Source data:
□ □ □ □ □
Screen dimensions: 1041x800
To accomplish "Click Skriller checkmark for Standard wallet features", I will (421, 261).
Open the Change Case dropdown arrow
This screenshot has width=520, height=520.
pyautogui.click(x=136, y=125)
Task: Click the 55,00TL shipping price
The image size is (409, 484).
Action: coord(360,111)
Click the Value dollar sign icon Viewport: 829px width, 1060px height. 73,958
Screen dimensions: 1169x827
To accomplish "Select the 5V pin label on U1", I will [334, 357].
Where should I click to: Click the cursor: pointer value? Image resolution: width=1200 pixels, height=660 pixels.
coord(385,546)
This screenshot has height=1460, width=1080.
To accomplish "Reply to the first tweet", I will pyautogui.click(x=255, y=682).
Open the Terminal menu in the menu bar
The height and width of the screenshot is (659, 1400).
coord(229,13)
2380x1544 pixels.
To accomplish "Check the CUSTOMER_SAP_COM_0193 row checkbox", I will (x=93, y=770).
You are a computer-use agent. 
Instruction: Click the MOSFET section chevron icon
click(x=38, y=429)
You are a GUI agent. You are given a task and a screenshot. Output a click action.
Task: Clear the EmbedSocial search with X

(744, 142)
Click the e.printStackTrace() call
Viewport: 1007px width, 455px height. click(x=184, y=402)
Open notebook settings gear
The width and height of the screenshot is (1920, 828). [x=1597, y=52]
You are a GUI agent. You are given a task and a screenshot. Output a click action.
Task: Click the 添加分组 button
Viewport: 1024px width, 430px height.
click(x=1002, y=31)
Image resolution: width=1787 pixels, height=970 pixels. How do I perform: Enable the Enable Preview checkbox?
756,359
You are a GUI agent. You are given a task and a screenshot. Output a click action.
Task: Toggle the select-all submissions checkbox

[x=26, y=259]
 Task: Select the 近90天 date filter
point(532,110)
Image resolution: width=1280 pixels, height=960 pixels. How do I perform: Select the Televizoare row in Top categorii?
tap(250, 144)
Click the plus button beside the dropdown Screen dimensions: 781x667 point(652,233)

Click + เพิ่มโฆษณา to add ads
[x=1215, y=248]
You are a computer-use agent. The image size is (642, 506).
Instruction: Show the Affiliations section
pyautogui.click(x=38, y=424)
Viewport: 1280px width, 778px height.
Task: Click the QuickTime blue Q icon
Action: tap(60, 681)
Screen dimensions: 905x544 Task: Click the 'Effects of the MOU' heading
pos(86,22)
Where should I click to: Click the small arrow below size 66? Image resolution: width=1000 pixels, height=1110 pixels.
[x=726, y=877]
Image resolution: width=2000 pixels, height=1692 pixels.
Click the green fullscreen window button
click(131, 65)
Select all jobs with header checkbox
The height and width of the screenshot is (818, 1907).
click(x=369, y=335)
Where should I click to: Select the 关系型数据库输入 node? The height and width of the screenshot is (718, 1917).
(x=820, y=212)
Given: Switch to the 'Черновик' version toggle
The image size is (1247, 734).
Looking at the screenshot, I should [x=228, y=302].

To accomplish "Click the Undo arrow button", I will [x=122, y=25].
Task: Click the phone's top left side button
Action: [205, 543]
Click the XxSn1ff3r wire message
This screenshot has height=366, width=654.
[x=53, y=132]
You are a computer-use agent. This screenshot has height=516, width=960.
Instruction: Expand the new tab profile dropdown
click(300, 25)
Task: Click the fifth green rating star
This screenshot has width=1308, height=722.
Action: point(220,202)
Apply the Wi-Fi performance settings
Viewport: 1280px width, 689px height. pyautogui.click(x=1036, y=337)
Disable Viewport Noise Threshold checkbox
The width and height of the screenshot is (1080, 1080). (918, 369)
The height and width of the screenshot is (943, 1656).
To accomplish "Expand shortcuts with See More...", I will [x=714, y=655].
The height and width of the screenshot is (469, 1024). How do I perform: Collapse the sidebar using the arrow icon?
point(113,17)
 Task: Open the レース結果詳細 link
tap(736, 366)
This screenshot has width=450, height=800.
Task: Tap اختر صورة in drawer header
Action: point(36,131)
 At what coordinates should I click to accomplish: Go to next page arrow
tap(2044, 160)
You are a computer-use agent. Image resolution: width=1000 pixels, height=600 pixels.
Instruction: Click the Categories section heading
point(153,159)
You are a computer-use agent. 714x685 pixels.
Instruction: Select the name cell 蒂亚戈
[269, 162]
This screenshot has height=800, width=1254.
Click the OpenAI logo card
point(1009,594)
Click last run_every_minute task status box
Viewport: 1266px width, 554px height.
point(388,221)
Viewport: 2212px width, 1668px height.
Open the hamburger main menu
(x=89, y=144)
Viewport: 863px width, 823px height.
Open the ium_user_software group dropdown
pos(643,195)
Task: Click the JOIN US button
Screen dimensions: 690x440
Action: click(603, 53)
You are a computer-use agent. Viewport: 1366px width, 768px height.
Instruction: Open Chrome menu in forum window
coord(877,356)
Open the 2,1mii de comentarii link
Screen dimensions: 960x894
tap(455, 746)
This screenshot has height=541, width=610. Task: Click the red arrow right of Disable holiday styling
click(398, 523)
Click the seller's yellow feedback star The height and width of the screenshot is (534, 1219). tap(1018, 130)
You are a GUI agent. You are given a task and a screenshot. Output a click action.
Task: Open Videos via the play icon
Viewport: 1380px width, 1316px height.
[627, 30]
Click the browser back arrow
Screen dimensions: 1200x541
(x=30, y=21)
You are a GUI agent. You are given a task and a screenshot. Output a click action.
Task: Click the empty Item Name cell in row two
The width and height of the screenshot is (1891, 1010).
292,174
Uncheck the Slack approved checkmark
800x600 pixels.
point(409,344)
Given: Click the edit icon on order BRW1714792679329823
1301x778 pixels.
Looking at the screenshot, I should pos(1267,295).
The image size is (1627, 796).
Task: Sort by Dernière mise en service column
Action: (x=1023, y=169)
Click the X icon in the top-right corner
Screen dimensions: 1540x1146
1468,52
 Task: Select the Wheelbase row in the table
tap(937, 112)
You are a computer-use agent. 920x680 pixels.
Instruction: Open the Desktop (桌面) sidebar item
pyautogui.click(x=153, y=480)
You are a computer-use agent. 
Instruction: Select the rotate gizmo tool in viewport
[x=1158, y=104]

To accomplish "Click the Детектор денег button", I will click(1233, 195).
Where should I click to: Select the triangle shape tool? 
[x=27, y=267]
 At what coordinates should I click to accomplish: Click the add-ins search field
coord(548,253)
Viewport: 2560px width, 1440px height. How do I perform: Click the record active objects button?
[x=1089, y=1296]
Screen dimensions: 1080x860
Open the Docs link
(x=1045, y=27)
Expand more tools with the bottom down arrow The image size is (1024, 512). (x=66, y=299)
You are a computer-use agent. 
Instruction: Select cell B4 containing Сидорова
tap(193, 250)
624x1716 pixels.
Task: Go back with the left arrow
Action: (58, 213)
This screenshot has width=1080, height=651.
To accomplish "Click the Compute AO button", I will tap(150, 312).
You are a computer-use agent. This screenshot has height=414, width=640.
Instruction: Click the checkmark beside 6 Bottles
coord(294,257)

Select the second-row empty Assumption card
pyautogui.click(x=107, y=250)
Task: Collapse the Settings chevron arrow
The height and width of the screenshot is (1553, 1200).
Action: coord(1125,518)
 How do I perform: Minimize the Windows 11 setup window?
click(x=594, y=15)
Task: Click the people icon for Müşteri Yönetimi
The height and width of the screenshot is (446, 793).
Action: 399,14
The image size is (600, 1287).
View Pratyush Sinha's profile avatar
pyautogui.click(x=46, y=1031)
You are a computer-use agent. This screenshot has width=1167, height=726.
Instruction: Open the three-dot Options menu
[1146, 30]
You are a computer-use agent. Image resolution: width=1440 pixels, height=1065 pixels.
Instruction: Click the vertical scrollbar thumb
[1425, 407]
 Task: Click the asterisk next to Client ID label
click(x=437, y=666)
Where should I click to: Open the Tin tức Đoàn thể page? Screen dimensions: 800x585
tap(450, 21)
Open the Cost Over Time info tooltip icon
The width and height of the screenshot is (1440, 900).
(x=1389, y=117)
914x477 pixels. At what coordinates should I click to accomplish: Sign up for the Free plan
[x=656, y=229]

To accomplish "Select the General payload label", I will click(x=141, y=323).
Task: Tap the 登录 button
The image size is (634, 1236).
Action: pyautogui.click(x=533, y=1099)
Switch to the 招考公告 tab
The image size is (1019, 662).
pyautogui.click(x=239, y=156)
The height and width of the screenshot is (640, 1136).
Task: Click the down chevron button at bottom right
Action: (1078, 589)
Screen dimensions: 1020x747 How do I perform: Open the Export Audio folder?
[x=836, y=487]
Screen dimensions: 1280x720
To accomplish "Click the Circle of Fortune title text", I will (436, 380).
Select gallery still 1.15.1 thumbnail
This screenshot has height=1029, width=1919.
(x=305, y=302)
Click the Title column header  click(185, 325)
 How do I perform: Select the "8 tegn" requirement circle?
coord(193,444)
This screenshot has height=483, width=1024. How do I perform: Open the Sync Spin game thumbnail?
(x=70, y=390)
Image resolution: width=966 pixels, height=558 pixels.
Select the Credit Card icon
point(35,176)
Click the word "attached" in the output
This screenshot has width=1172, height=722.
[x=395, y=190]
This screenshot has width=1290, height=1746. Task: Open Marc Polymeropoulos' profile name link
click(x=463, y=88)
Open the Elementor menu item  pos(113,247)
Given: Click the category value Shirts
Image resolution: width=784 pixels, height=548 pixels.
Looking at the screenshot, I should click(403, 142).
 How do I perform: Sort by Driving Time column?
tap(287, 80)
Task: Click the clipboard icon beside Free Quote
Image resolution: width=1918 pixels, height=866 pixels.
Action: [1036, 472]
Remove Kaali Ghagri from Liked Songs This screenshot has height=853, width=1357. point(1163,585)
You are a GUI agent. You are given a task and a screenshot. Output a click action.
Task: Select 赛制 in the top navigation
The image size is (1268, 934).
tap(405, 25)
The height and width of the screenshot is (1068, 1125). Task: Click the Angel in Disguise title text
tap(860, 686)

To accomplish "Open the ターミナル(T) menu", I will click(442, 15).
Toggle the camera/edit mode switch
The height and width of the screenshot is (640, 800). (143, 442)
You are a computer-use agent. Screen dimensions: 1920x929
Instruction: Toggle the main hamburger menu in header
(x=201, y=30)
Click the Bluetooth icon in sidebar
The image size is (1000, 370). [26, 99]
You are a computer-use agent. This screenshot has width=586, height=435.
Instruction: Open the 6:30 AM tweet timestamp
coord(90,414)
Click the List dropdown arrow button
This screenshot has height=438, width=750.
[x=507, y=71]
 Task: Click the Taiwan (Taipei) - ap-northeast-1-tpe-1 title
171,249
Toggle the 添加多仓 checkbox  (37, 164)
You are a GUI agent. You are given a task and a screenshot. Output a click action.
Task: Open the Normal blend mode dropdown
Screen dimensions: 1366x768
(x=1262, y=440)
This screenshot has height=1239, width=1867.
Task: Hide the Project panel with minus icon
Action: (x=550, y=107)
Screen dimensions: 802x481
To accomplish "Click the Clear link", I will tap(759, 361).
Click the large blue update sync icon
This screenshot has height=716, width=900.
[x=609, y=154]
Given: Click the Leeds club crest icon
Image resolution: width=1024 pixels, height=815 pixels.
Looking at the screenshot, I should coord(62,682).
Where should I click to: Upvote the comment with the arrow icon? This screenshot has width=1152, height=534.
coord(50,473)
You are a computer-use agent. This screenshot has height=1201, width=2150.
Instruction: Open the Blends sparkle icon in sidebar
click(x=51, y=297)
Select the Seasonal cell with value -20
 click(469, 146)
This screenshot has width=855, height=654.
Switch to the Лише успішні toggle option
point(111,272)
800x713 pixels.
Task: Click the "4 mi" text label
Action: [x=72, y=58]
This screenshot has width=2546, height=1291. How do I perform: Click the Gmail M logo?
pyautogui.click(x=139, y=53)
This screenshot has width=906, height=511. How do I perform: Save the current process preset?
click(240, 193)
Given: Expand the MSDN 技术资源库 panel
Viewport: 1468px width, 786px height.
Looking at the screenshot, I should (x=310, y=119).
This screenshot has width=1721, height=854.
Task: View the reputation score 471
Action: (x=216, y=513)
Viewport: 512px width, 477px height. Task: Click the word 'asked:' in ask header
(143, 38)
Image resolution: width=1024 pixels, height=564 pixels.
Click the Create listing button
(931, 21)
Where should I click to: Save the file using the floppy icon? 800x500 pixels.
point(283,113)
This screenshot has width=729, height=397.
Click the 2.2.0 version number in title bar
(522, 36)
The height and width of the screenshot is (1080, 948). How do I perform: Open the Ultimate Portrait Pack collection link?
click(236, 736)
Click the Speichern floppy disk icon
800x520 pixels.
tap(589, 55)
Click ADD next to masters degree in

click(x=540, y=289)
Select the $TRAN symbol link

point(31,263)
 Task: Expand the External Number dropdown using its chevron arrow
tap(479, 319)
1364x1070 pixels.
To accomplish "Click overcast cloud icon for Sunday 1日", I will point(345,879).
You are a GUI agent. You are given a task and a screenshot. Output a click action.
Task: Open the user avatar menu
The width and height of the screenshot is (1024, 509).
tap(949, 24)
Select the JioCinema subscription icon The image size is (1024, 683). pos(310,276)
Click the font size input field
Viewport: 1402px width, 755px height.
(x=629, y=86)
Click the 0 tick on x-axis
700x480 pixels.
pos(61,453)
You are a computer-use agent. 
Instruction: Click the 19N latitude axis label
□ □ □ □ □
ACTIVITY: Wherever a line in the data above contains the word "star", copy that line.

RESULT BELOW:
Task: Click the fifth green rating star
Click the seller's yellow feedback star The height and width of the screenshot is (534, 1219). tap(1018, 130)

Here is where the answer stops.